Beyond that, we are eyeing other applications in OLED lighting and even printed solar cells. The concept of a high-performance printing system for precision deposition has captured worldwide attention. Obviously, we need to be smart about where we dedicate resources, so, as you might expect, our product strategy is practical and extremely focused.

Q: At this stage, soluble OLED materials (emitters, etc.) are not as efficient and long-lasting as evaporable materials. Will inkjet be used for low-cost OLEDs or do you see soluble OLEDs matching evaporable ones?

The performance of inkjet-printed OLEDs is increasing at an amazing rate. In fact, one of our most exciting breakthroughs this year has been to demonstrate higher T95 performance via N2 processing. With lifetimes increasing rapidly and approaching the levels of vacuum-deposited devices, we are finding that the processing environment is more critical than ever. In the past, when inkjet device performance was so poor, contamination from air processing was the least of the problems. Now, material purity and intrinsic material quality is so good that high-purity processing environments are essential.

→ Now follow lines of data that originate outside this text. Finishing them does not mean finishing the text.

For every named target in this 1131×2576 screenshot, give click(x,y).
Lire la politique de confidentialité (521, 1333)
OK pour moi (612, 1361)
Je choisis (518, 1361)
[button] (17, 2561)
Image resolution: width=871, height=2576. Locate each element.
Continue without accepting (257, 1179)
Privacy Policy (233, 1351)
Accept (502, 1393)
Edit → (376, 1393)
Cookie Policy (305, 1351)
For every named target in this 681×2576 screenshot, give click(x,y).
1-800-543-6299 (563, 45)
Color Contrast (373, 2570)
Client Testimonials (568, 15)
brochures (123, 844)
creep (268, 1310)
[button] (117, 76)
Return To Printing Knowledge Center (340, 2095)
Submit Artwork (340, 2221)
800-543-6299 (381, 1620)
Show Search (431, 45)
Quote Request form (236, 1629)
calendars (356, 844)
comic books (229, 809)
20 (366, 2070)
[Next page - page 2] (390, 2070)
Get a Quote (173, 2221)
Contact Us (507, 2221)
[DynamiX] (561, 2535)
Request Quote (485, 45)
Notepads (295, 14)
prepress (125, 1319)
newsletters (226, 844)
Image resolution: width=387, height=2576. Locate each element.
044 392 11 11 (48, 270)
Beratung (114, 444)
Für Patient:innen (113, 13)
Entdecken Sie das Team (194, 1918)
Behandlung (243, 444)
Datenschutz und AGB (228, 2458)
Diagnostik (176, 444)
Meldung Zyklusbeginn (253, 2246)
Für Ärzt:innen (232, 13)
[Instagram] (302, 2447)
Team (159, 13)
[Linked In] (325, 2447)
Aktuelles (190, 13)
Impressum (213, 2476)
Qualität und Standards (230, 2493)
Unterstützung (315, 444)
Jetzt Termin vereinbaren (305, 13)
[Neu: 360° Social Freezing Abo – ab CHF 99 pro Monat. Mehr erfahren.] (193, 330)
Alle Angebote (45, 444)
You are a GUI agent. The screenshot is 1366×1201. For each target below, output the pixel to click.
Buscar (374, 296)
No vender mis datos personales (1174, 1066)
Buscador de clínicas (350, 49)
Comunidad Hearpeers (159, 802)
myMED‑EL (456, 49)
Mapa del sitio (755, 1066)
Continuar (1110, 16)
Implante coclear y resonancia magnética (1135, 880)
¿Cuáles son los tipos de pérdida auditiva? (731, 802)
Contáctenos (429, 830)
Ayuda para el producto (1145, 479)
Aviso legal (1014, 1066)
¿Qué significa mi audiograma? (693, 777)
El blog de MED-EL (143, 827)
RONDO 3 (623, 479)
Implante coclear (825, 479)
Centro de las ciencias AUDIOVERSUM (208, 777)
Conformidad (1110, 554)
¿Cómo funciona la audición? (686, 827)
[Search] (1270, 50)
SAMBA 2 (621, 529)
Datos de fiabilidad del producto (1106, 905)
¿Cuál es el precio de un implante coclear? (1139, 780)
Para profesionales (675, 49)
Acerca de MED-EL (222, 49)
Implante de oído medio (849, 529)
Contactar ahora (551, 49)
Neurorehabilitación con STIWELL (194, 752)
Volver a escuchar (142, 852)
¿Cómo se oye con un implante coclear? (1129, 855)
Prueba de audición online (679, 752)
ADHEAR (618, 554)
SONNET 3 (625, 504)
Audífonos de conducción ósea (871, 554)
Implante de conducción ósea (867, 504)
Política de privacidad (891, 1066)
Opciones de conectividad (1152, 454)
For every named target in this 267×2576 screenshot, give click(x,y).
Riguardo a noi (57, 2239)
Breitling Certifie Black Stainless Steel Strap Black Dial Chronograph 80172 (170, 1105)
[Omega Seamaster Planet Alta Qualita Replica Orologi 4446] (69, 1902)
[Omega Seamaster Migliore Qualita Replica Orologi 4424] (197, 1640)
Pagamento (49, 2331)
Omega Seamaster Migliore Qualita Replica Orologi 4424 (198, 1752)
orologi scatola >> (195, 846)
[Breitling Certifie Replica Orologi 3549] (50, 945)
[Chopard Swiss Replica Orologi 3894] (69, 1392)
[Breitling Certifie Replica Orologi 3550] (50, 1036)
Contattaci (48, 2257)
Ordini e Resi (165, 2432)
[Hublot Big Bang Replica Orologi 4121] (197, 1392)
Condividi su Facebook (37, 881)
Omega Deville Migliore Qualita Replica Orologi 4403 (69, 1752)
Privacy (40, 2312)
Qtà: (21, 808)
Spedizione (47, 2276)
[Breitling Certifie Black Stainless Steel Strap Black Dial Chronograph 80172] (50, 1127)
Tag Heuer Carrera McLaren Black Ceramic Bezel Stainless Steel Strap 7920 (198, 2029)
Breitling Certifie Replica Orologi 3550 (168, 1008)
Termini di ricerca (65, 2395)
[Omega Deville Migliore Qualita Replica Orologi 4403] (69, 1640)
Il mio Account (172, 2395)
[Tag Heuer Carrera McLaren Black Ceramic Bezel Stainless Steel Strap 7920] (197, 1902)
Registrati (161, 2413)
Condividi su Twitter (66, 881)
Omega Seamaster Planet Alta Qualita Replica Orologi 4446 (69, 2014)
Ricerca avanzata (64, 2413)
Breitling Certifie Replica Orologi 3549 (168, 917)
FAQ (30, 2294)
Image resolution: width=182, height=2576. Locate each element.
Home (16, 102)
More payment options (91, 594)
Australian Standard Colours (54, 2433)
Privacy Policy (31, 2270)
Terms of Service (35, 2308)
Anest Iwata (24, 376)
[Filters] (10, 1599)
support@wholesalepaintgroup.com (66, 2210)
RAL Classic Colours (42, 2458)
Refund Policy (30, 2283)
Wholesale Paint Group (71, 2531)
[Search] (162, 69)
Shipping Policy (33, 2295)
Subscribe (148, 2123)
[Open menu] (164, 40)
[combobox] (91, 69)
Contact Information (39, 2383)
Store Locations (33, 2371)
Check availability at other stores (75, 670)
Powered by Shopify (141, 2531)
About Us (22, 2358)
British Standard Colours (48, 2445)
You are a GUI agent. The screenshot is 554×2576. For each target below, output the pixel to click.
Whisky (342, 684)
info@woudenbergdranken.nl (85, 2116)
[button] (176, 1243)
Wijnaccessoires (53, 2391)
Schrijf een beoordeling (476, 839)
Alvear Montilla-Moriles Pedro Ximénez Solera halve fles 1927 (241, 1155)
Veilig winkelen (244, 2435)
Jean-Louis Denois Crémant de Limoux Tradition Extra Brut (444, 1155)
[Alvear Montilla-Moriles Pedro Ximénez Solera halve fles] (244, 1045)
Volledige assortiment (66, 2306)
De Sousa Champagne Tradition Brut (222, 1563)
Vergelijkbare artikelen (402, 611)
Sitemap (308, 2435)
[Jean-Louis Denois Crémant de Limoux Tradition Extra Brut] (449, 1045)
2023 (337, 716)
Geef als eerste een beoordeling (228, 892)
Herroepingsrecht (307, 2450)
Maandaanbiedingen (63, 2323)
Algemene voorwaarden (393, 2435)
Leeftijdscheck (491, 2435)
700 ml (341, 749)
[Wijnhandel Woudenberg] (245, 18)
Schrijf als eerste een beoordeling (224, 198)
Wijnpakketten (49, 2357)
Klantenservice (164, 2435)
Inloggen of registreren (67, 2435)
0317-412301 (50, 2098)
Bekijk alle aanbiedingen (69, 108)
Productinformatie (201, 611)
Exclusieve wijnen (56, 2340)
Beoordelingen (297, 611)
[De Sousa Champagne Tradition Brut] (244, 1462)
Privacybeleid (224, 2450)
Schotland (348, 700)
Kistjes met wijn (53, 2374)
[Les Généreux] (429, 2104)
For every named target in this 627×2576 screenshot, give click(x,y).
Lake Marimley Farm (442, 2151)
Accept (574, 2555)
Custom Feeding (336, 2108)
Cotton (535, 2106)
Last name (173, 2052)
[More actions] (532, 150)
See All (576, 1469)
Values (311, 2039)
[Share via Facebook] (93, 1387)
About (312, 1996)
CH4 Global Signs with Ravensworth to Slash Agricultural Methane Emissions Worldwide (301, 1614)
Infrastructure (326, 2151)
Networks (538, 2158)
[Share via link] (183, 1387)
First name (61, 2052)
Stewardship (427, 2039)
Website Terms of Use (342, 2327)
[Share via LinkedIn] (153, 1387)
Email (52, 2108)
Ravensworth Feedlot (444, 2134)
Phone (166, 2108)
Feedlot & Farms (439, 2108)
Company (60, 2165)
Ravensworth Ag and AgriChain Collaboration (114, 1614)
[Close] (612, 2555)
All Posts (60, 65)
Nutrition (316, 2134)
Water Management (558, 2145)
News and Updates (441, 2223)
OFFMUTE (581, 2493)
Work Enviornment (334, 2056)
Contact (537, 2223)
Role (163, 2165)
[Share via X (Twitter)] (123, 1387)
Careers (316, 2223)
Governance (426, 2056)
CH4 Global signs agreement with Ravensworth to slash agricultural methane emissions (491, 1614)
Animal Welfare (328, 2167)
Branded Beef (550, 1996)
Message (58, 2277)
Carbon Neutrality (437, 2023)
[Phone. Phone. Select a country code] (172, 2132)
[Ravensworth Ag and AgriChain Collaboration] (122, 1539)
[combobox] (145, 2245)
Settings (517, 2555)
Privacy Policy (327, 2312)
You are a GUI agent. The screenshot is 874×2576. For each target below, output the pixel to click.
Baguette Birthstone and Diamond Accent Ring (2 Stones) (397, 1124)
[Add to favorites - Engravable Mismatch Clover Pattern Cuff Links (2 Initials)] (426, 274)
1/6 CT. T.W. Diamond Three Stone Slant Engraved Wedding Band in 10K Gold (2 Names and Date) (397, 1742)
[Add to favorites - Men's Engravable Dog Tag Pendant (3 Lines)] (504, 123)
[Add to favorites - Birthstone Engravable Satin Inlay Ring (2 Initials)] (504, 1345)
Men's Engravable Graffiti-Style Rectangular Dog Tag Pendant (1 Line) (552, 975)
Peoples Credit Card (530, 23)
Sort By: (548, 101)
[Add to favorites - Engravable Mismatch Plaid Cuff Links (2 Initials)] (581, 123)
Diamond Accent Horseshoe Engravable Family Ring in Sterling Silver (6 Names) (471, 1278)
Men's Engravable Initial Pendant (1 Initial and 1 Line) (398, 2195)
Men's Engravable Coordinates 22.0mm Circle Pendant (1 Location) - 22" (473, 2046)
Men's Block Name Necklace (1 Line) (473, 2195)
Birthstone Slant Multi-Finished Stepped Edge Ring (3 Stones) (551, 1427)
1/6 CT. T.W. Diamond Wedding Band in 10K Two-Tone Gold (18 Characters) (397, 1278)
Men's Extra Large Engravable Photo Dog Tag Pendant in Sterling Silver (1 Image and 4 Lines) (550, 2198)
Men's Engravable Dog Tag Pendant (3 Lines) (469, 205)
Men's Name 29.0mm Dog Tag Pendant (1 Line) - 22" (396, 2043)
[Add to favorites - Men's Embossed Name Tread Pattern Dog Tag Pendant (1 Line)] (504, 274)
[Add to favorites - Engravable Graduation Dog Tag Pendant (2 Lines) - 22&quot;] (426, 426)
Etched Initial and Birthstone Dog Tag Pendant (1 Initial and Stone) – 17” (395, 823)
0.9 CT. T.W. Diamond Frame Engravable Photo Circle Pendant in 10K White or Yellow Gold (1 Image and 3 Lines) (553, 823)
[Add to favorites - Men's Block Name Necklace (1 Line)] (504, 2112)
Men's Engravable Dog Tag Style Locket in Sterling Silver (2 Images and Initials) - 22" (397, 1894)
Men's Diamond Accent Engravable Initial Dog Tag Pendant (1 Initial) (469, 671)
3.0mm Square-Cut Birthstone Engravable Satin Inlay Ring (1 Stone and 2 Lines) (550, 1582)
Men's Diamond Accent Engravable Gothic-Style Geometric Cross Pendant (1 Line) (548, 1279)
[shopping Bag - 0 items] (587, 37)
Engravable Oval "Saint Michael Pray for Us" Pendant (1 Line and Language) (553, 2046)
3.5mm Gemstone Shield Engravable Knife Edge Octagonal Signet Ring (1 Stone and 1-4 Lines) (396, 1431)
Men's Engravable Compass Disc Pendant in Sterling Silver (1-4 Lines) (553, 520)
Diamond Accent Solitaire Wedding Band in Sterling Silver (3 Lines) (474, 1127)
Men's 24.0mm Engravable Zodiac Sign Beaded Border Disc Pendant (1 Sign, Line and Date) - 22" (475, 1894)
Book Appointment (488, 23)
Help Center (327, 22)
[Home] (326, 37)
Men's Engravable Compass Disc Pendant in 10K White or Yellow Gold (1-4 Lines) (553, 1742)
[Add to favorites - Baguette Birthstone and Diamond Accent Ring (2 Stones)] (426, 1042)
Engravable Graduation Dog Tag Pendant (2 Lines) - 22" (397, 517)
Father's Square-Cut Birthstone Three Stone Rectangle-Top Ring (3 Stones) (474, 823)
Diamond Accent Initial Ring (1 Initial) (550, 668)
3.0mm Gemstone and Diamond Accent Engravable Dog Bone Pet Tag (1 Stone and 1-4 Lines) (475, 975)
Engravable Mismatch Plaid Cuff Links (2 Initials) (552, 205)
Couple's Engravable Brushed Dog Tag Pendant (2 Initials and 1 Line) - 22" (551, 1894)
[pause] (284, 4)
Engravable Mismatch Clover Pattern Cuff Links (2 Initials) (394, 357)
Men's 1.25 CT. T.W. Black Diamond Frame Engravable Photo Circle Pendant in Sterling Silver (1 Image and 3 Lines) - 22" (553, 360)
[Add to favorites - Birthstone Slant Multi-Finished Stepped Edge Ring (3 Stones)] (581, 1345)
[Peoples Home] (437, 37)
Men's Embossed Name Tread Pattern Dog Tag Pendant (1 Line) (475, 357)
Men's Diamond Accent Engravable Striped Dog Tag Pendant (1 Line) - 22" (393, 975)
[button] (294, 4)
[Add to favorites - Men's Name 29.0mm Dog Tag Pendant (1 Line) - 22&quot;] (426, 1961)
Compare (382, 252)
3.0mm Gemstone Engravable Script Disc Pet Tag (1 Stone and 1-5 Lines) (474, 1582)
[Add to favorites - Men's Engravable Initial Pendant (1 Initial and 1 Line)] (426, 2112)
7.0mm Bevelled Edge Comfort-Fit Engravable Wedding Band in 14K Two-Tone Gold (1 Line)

We have discussed specifications for TV mass production with several customers. We expect to meet the requirements for TV device performance by the end of next year through steady co-work with our soluble material supplier partners.

Q: When do you see inkjet-printed displays or TVs on the market?

We believe the first mass-production lines could be installed in 2016, so 2017 is a real possibility.

Q: Kateeva recently raised $38 million from Samsung and others. Well done. Can you tell us what will the money be used for?

We intend to scale up our customer satisfaction and manufacturing organizations. We’re about to install the first of our YIELDjet systems in mass production. From here, we aim to provide industry-leading support and product quality assurance. Funds will also be applied to technology and product development, primarily for development of next-generation TFE systems and our RGB systems.

Dr. Madigan, thanks again for your time and information. I wish you and the whole Kateeva team the best of luck!